After Michael and I enjoyed our meal, I went for a bit of a walk around Union Station. It was once the world’s largest and busiest depot, hosting 22 different railroads and 100,000 passengers a day. By 1971, though, traffic was down to only three trains a day & in 1978 the place closed completely. In the 80s, it was renovated as a hotel/shopping destination. It’s undergoing more renovations currently, to add a giant aquarium, and a lot of space is under-utilized or closed off. I saw a few old train cars out back and a kinda sad Hard Rock Cafe. I did learn that the big fight scene in Escape from New York (between Snake Plissken and a large gladiator-type) was filmed in the abandoned-at-the-time Great Hall, so that’s fun.
The laid back vibe of the day continued when a group of Michael’s buddies arrived for lunch. They had all gone to Western Military Academy in Alton Illinois, which Michael graduated from in 1963. They brought a significant amount of delicious barbecue from Pappy’s Smokehouse, which we eagerly devoured. There was a strong bond between these men; their years at that institution clearly made a big impact on them. Gatherings are a somewhat-regular occurrence in some form or fashion and this small group spanned graduating years from the mid to late sixties. At one point, someone asked Michael about the process of recording dialogue for the Cars films. He talked about that as well as his overall involvement with Pixar, including one of his favorite stories about a dinner with Paul Newman.
After a few hours of catching up and reminiscing, the mini-reunion wrapped up; the group hoped to make it out to the book signing Monday night. After an hour or so of book-related matters, Michael called me to see if I wanted to go out…which of course I did. We took Glaucus out of the valet stable & snaked through the city. I learned about the historic and personal significance of many sites, such as the Missouri Botanical Garden and Tower Grove Park.

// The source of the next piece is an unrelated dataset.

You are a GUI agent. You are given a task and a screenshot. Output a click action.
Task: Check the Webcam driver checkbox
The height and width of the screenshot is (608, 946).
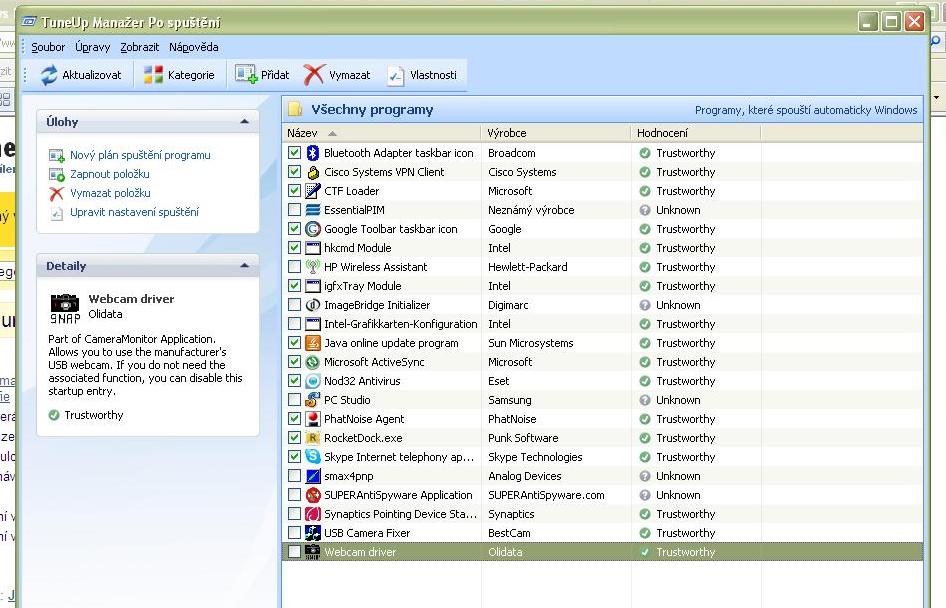coord(294,552)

We ended up on old 66 as we continued to venture away from the city center. We passed by the Donut Drive-In, a shop that had been restored in recent years, and I pulled over to get a shot of the neon sign. I was surprised that Michael headed for the door even though we’d already decided to get dessert elsewhere. “You’ve gotta have a donut. It’s non-negotiable.” The little shop was hoppin’, putting together 21 dozen donuts for a wedding & handling a few other large orders. We got back into the car and I enjoyed what was probably the best glazed donut I’ve ever eaten. I was immediately thankful not only that Michael insisted we go inside, but that he bought half-a-dozen for later consumption.
Just a few blocks away, we stopped again: this time, at Ted Drewes Frozen Custard. It’s not just a Route 66 institution, but a staple of St Louis itself. “Ted put so many kids through college,” Michael remarked as we looked inside at the flurry of young people working hard to serve the masses. Michael had a chocolate-covered cone while I took his suggestion and ate a tiramisu concrete, which was delicious. During our time at the roadside stand, two separate bridal parties arrived and ate frosty delights in full regalia. It warmed my heart. We also saw a man in line with a Styrofoam cooler under one arm. “Now that is a man that is serious about his custard,” Michael said with a smile.

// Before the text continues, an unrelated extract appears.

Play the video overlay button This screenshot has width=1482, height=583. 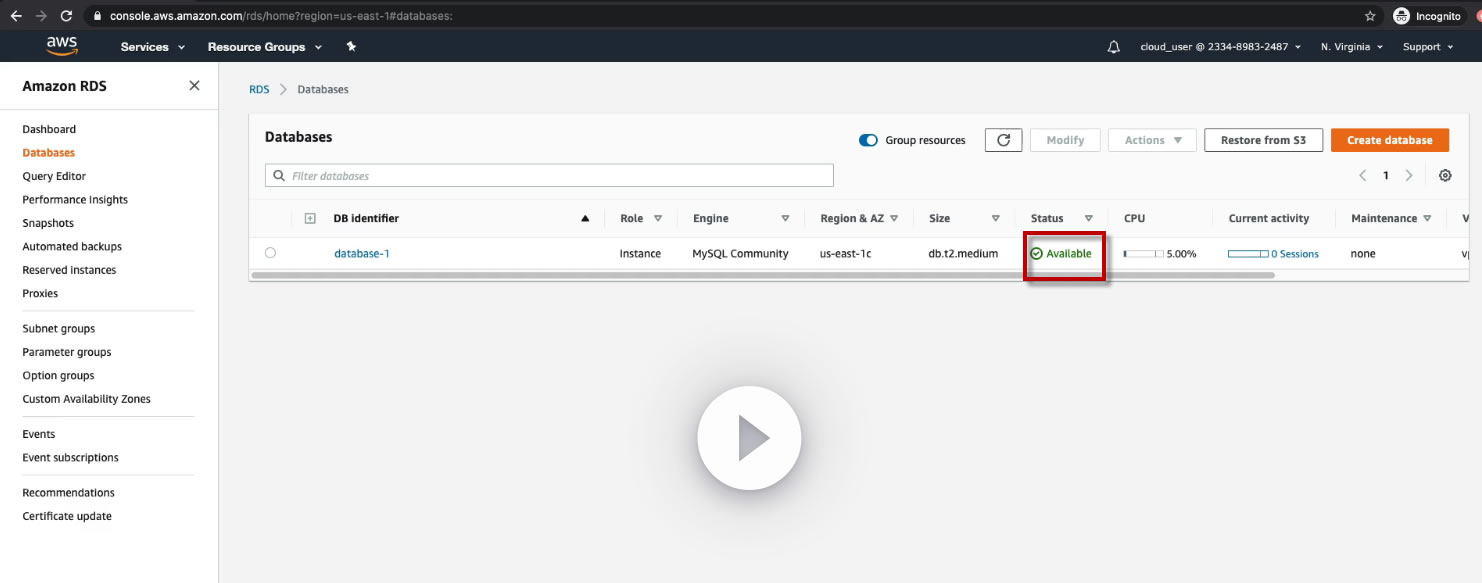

Satisfied with our dinner, we continued to drive around town. Michael guided me through several suburbs and districts, all the while filling me in on local history and his personal experiences. He pointed out the former site of the Coral Court Motel in Marlborough, the train station in Kirkwood, Berra Park in The Hill, and more.
We made a special stop at the site of Sportsman’s Park, the old home of the St Louis Cardinals. When Michael was in the sixth grade, AAA sponsored an essay contest about what it means to be a school patrol boy. He sat down, with no help from parents or teacher, and wrote an essay. Several weeks later, Michael found out he won the contest. In addition to a fancy certificate & a small blurb in the paper, he won a trip to a Cardinals game. A limo took Michael and his father to Sportsman’s Stadium to watch the Cards beat the Cubs. He got to sit in the dugout between Stan Musial and Kenny Boyer, walking out with a signed game ball. It was dark by the time they headed home; on the way, Michael looked out into the darkness and saw a reflection of his Dad in the window. “It just washed over me, this feeling. Writing is not a bad thing. This is a pretty interesting experience. It was then that I decided I was going to be a writer.”
We ended our cruise with a trip downtown, where people on the sidewalks were still celebrating an earlier Cardinals win. The last light of day faded as we drove next to the Arch, the sound of nearby tugboats churning the Mississippi River. A great end to another day on the road.